Thanks for the response. To answer your questions:

  1. The motherboard is a MSI Z690-P, which I've confirmed supports 13th gen Intel Core processors. 
  2.  My final goal of the tests is to be able to run multiple simulations at the same time, one per thread, at the same speed that a single simulation on a single thread can run. The expected behavior of each single-threaded simulation maintaining the same speed has been displayed on an Apple M2 Pro processor running 12 simulations on each of 12 cores, as well as on an AMD Ryzen 3960X (Ubuntu 22.04) on 48/48 threads. For reference, the Ryzen 3960X has 0.25MB/thread of L2 cache vs the i9-13900's 1.0MB/thread, and 2.66MB/thread of L3 cache for the 3960X compared to 1.125MB/thread for the 13900. Those are fairly evenly matched on a per-thread basis, and given that I even see slowdowns when I'm using only 10/32 threads on the i9 (leaving each thread more L2/L3 cache than on the Ryzen), I don't think that the i9-13900 is underspecced for the task I'm giving it (unless there is another resource I'm not considering). Monitoring IO and RAM during the tests, neither is under significant pressure compared to what it is capable of.

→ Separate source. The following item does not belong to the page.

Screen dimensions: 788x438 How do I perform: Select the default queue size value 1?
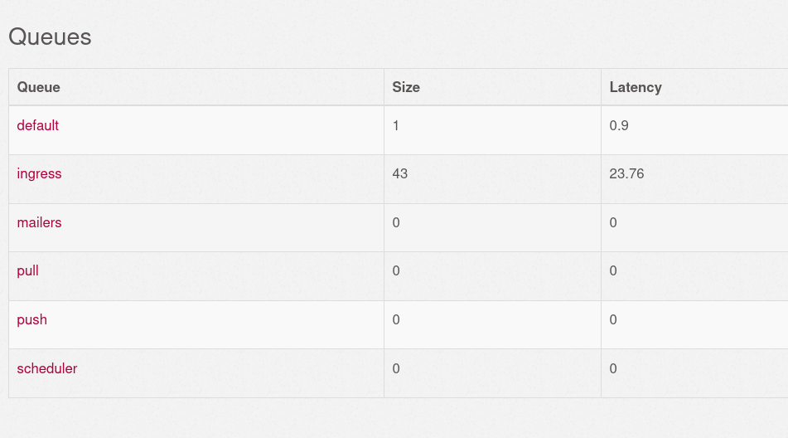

While temperatures have been relatively high later in testing, the behavior is seen immediately, before the chip has a chance to heat up and encounter any thermal throttling.
  3.  The software is a high-performance C++ dynamics simulation (i.e. very math heavy) software wrapped in Python that I'm a contributor to (link). It is single threaded.
  4. The latest BIOS version available on the MSI website is being used, AMI BIOS 7D36vAC
  5.  Sorry, can't take a video. To describe the test I'm running, I have a script than indefinitely runs my simulation and returns the speed of the simulation in iterations/second. I record the average speed (higher it/s is better, expected to be constant as long as the number of simulations is less than the number of threads), then start another instance of the task in the background and record the speed again, repeating this for more and more additional tasks. Unfortunately, I don't have the exact results of this test saved and won't be able to rerun it for a few days, but it starts around 10it/s when only the single process is running, and decreases to about 1it/s when 20 processes are running. Happy to provide results once I get a chance rerun if it would be helpful.
  6.  Yes, compatibility is confirmed on the manufacturer website.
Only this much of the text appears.